Chris Christie
New Jersey Gov. Chris Christie speaks at the New Hampshire Institute of Politics in Manchester, Tuesday, April 14, 2015. The Christie administration is facing a state investigation over fees paid to Wall Street firms -- some of whose executives have donated to political groups affiliated with him. Reuters/Dominick Reuter

(Reuters) - New Jersey Governor Chris Christie, who is making cutting Social Security and Medicare the centerpiece of a possible presidential campaign, conceded on Wednesday that he is taking a risk with the proposal.

"There is no political upside to it," the Republican told more than 200 local residents who gathered to size up Christie ahead of a summit of potential 2016 Republican presidential candidates this weekend.

In a speech a day earlier, Christie proposed cutting Social Security benefits for some upper-income seniors, raising the eligibility age over time, and increasing premiums for Medicare, the healthcare program for the elderly. Radical changes to such entitlement programs have long been considered toxic in U.S. politics.

But Christie is trying to resuscitate his fading White House aspirations by billing himself as a blunt truth-teller willing to tackle the country's most intractable problems. His brief political circuit in New Hampshire, which holds an influential early nominating contest, is billed as the "Tell It Like It Is" tour.

The event on Wednesday was the first of two town hall meetings Christie will address in New Hampshire this week, and he was asked about his proposals almost immediately.

"I hope this country won't solve its problems on the backs of its seniors," Ann Chiampa, 61, of Londonderry, told Christie.

"My goal for Social Security and Medicare is to make sure it’s there for the people who need it," Christie responded. "The system won’t survive any other way."

Public worries have grown that the Social Security trust fund could be depleted within decades, although previous efforts to reform the program have made no progress.

Christie also called for revisions to the federal Medicaid program, which provides healthcare to the poor, saying states should have more control over how the program is funded and administered.

After the event, Chiampa said Christie deserved credit for addressing entitlement reform. "They have to do something," she said. "Or else it won’t be here for my kids."

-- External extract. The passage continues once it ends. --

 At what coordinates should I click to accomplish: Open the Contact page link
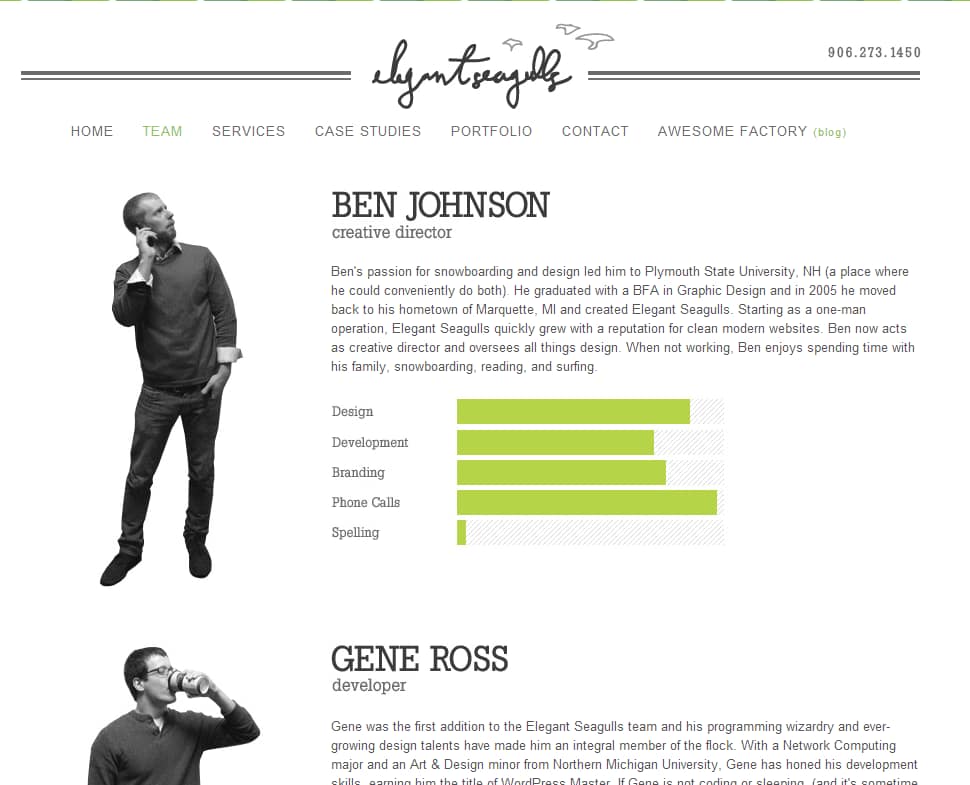coord(594,131)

Chris Clifton, 71, also of Londonderry, was largely supportive of Christie’s proposal to gradually raise the eligibility age of Social Security to 69, but agreed with his assessment of the political hazards. "I think it’s going to be a very touchy subject," he said.

Christie, who is still considering whether to launch a White House bid, was once seen as an early favorite in what is likely to be a crowded Republican presidential field for 2016.

But he has since fallen behind a pack of other prominent contenders in opinion polls, including former Florida Governor Jeb Bush, Wisconsin Governor Scott Walker and U.S. Senator Marco Rubio of Florida.

Christie will attend a summit sponsored by state Republicans this weekend in Nashua, New Hampshire, with a dozen potential presidential candidates. He said he would not decide whether to make a run until "late spring, early summer" but implied he would visit New Hampshire several more times in the coming weeks.

Rubio, Senator Ted Cruz of Texas and Senator Rand Paul of Kentucky have officially entered the race for the Republican presidential nomination. Former U.S. Secretary of State Hillary Clinton is running for the Democratic nomination.